→ **SET TASK**:
Which lines in the records contain the string "from"? Gather each of them and copy every one in full.

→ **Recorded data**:
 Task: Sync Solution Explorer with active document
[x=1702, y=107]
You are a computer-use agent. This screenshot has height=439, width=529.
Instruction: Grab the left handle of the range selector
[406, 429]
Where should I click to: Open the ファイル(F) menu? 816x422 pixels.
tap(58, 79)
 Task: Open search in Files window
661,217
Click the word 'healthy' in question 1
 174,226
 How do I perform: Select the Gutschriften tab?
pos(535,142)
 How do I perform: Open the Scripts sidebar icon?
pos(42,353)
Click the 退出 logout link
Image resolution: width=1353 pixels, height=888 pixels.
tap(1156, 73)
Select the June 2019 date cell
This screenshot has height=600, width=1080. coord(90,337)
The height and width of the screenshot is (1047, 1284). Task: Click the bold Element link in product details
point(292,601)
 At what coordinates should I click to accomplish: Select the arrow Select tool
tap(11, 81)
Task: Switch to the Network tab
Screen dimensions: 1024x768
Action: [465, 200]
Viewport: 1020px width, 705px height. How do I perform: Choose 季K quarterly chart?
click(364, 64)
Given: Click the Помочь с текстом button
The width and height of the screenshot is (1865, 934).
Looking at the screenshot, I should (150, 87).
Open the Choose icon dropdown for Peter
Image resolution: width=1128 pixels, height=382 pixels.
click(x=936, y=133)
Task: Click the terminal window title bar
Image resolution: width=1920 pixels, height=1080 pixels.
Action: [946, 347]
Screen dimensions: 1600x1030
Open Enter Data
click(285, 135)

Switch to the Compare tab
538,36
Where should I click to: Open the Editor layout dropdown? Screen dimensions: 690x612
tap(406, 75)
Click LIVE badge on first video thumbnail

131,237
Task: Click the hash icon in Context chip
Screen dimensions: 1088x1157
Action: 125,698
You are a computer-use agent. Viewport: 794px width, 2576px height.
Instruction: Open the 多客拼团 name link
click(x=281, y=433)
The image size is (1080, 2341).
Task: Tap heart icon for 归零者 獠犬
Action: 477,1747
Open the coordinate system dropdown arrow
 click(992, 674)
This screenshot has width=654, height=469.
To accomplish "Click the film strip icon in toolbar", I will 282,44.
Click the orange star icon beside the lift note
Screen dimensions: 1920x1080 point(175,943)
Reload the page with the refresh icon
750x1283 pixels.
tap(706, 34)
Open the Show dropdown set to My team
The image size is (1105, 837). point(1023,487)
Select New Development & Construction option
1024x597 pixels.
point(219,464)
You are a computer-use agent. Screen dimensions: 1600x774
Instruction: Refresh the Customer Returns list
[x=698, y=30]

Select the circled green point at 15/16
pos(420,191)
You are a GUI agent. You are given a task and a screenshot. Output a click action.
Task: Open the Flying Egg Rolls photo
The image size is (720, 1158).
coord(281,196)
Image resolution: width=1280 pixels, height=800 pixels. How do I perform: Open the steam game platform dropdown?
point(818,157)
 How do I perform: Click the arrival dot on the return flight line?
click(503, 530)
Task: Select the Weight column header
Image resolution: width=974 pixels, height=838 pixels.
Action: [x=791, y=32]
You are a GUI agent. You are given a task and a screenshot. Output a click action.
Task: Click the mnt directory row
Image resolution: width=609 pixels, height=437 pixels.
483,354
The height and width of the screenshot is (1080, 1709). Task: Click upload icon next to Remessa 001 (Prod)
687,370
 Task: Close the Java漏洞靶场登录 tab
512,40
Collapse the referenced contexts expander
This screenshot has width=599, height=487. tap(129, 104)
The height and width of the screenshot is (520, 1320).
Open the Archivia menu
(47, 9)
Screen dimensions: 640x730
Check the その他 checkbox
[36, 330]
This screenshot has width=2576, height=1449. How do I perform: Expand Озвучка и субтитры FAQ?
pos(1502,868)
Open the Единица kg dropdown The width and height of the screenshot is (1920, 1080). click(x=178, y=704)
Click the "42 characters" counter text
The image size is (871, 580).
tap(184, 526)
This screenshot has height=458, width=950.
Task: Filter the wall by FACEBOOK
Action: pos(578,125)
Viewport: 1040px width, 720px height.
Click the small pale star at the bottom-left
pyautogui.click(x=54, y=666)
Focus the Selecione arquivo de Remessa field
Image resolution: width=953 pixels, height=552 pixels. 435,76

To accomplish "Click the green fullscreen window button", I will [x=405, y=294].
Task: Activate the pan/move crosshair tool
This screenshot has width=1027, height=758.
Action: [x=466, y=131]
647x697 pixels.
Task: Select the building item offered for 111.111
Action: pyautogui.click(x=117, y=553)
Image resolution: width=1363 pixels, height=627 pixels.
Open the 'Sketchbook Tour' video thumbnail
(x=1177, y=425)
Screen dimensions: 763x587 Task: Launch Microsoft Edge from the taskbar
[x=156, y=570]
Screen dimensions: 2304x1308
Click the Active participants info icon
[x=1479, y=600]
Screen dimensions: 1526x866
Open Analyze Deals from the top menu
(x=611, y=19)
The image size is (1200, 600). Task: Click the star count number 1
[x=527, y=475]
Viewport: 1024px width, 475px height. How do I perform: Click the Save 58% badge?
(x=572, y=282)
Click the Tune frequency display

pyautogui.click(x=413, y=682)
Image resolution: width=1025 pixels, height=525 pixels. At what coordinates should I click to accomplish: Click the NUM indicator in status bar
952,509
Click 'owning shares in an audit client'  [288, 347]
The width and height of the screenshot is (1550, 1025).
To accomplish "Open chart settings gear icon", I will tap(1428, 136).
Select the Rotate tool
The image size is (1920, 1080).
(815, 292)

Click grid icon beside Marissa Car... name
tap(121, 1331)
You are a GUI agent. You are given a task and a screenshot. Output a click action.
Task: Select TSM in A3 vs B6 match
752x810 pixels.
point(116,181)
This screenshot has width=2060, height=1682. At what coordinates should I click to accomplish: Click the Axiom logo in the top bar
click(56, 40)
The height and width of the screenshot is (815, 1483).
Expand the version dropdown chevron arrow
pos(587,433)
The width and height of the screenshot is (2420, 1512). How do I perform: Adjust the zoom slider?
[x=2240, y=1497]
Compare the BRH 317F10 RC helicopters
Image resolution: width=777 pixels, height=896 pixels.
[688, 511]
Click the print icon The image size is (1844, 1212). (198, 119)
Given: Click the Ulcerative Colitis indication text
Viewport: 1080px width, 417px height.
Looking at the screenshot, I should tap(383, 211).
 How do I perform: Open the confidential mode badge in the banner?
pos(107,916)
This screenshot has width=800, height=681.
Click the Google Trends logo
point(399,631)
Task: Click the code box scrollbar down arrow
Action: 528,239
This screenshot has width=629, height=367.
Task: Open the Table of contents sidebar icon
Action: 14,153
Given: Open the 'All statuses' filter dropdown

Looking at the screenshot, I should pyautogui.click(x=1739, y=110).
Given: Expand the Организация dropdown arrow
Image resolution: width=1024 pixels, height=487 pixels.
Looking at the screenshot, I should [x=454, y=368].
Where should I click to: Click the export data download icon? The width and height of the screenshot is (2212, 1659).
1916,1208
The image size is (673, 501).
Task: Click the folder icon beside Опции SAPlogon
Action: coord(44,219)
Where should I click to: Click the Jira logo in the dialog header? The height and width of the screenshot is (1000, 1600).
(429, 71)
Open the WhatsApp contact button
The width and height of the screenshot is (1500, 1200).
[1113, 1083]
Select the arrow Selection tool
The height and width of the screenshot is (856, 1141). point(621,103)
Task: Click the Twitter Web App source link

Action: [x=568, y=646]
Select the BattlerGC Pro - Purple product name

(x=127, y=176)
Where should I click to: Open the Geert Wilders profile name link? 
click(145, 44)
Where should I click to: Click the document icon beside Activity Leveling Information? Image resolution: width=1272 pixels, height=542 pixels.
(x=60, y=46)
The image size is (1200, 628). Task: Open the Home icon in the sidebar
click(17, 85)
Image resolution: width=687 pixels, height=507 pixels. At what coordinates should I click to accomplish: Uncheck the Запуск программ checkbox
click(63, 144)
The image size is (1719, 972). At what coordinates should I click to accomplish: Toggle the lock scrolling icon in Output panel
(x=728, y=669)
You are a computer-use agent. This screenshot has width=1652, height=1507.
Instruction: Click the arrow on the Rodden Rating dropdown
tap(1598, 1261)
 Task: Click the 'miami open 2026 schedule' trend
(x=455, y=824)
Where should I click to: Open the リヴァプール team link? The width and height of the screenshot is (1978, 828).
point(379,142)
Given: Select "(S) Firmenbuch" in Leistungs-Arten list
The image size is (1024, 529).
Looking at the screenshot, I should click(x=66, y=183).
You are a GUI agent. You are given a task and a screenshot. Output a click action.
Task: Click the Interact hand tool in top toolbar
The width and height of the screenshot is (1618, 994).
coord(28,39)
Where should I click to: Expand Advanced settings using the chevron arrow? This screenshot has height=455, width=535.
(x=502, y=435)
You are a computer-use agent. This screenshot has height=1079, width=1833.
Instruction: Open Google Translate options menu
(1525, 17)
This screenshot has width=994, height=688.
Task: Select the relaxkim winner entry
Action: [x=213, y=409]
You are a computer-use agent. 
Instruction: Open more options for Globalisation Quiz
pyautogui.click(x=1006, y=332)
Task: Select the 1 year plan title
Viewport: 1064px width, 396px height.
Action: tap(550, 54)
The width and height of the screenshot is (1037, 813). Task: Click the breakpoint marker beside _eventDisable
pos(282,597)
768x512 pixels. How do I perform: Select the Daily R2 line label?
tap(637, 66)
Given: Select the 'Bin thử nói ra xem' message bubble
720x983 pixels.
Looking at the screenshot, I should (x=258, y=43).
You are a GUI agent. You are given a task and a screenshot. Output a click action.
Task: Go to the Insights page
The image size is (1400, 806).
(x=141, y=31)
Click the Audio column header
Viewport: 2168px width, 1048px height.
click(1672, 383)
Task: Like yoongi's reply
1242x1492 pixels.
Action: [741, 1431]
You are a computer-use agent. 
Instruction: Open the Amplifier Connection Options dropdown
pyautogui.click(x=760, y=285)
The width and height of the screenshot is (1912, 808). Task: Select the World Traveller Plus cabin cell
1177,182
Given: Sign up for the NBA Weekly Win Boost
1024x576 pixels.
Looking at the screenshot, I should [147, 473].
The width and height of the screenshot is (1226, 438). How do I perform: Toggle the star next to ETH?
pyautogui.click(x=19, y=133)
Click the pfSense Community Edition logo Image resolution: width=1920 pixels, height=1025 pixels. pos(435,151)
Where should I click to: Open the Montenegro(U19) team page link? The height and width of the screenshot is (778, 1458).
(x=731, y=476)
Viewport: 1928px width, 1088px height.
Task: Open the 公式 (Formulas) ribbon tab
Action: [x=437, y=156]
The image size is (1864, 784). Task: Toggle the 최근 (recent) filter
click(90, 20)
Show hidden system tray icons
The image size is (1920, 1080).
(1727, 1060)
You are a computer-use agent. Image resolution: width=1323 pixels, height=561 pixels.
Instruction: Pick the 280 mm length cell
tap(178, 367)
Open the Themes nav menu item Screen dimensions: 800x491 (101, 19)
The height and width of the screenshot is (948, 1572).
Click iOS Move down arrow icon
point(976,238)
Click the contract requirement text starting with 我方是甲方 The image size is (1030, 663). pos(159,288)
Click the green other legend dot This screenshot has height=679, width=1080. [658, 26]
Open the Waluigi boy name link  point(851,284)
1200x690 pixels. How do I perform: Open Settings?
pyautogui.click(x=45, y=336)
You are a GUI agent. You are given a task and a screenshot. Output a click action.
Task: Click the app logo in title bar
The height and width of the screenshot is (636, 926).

→ **OUTPUT**:
Screen dimensions: 763x587 Task: Launch Microsoft Edge from the taskbar
Open Analyze Deals from the top menu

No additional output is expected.